Please- anyone? I’m a tad confused
I think you need to be an expert in diplomatic speak to really understand it, and I am not.
- China "firmly advocates" abiding by the UN Charter and respecting the territorial integrity of all countries, including Ukraine.
- The security of one country cannot be strengthened at the expense of another, and Russia is justified to have concerns about five rounds of NATO expansion.
- China believes "all parties" should exercise restraint and protect civilian life and property to prevent a large-scale humanitarian crisis.
- China supports "direct dialogue and negotiation between Russia and Ukraine as soon as possible," and believes Ukraine "should be a bridge between East and West, not a frontier of great power confrontation."
- The UN Security Council should be used to "facilitate a diplomatic solution and "cool tensions rather than fuel them." China has always opposed UN resolutions that invoke Chapter VII of the UN Charter, which authorizes military and non-military steps to "restore international peace and security."
2. The Nato expansion around Russia concerns them. This could be related to US expansion in the South China Seas?
3. Seems to speak for itself.
4. This seems to correlate to the railroad passage from China, through Ukraine an to the West. I think they'd rather focus on peaceful trade than on war. War isn't good for general trade in goods from China to the West, which is China's income.

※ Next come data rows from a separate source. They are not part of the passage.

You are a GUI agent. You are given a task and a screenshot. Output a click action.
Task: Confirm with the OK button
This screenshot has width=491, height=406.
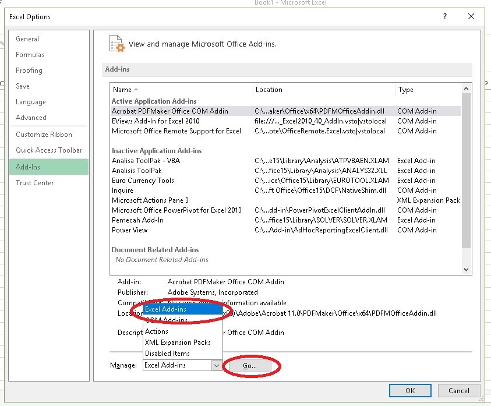(x=410, y=390)
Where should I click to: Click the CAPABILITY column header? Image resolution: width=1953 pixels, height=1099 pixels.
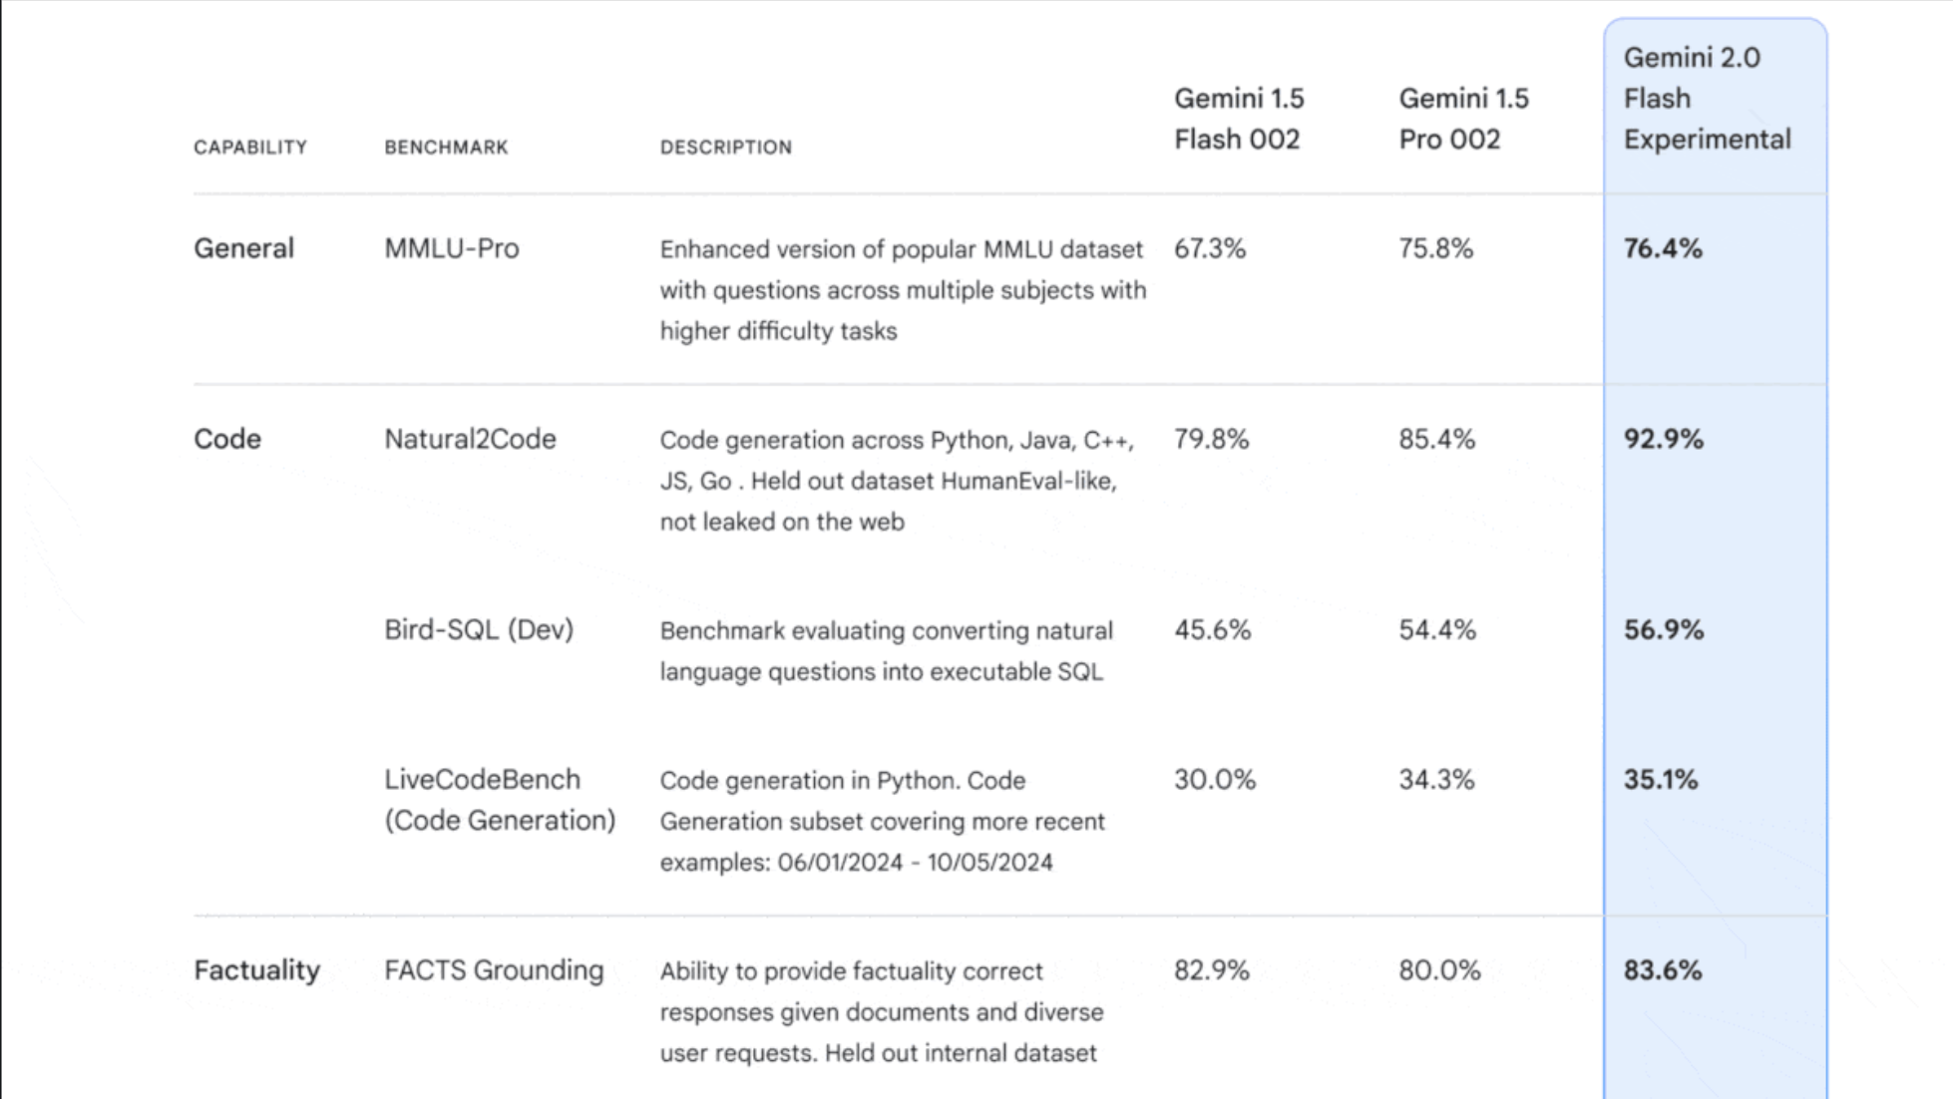point(250,148)
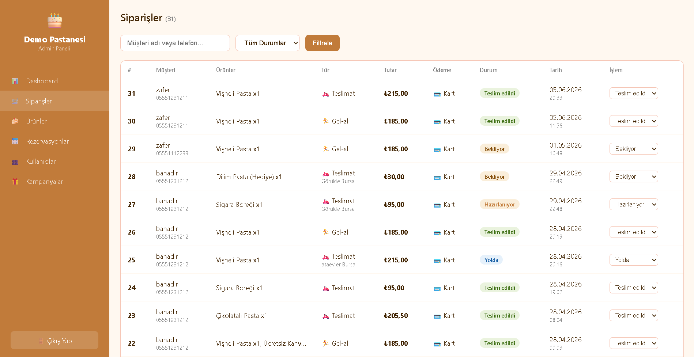This screenshot has height=357, width=694.
Task: Click the Kampanyalar gift icon
Action: [x=15, y=182]
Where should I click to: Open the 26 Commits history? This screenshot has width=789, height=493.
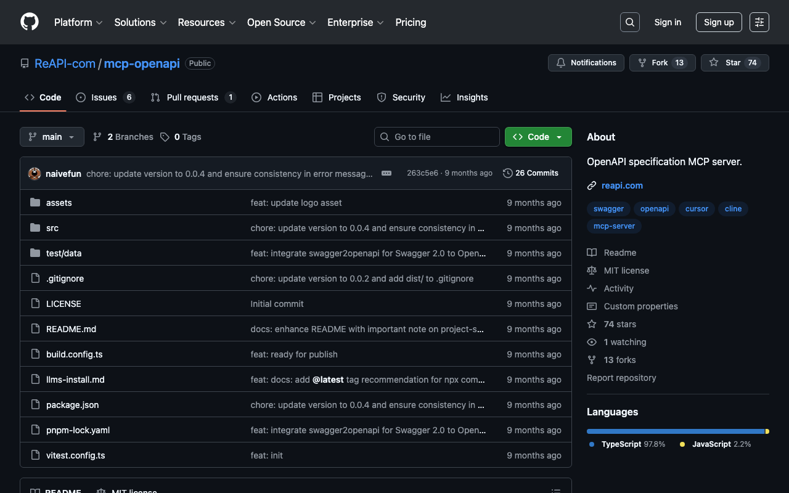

5. Hard to translate, but here China is being China...I honestly think that outside their own sphere of influence they prefer peaceful trade over war. However, they are also highly aware of some similarities between their sphere of influence and the way Russia sees its sphere of influence over the former Soviet Republics. They don't want to be called out by the UN for doing things that might be considered equivalent to things Russia does in its own sphere of influence. This could be things like Tibet, Taiwan, South China Seas, and the how do you spell 'Uigur' issues, which could in some ways be conflated to how Russia sees its Muslim populations in some of the former Soviet Republics like Chechnya.
They want to be allied to Russia, they don't want to come down hard on Russia. But they don't seem supportive of the invasion of Ukraine. I think they also have areas that border Russia, and they wouldn't want these conflicts in the nations that border them, so they can't be too supportive, yet they can't be too critical. That seems to be the line they are trying to walk.